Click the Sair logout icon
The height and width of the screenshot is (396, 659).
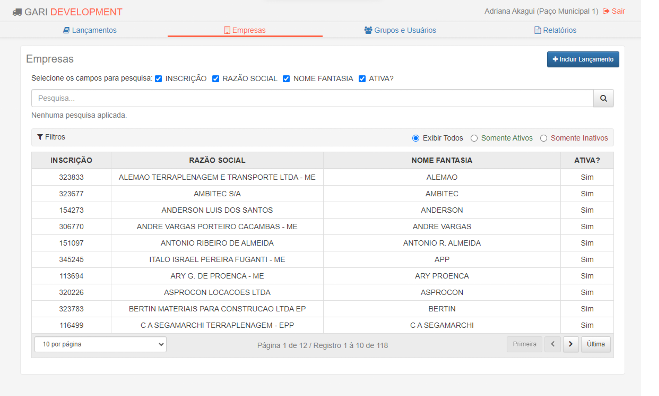606,11
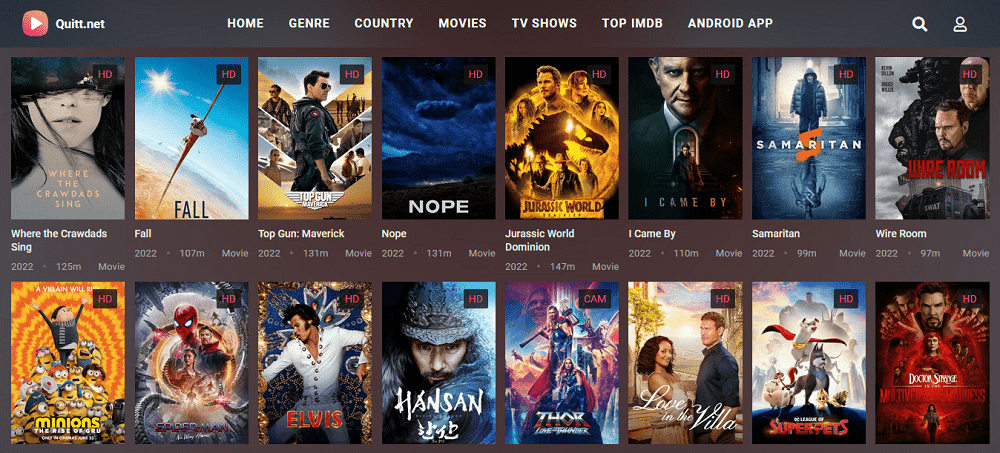
Task: Open the search magnifier icon
Action: (920, 24)
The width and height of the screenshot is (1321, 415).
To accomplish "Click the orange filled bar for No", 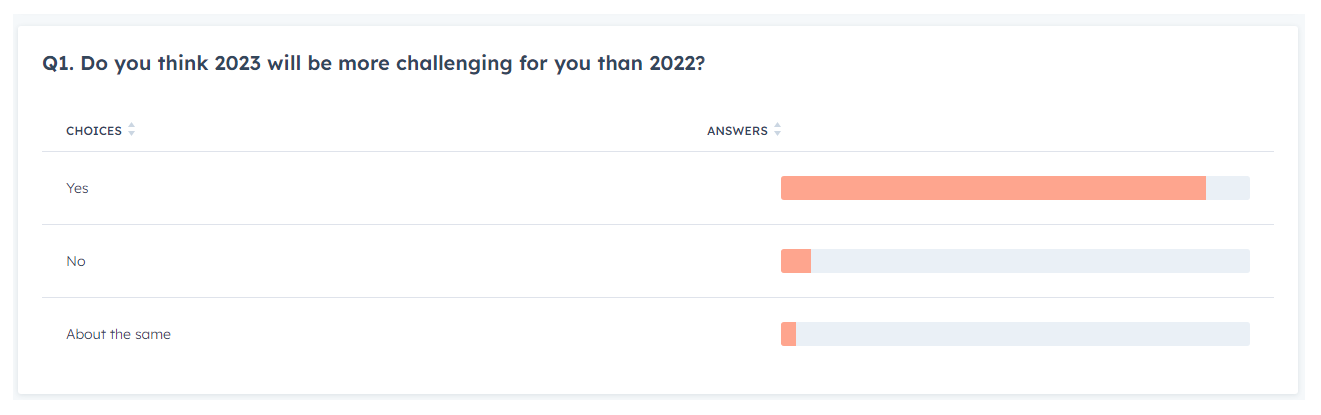I will (x=796, y=261).
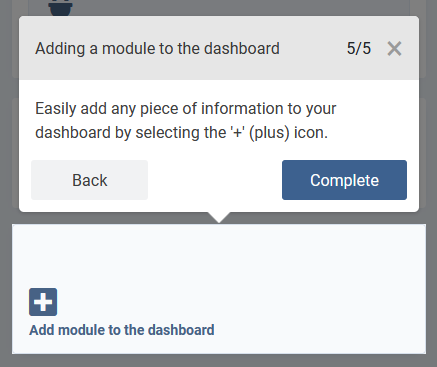Image resolution: width=437 pixels, height=367 pixels.
Task: Go back using the Back button
Action: tap(89, 180)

——————

_Exercise objective_: Within the listing above, print exactly the stretch beginning at the line that contains "The height and" and finishing at the line that contains "The width and", ends kept, pictures left out, and nothing more.

_Reply to the exercise_:
The height and width of the screenshot is (396, 659).
606,11
Task: Open the search magnifier icon
Action: (920, 24)
The width and height of the screenshot is (1321, 415).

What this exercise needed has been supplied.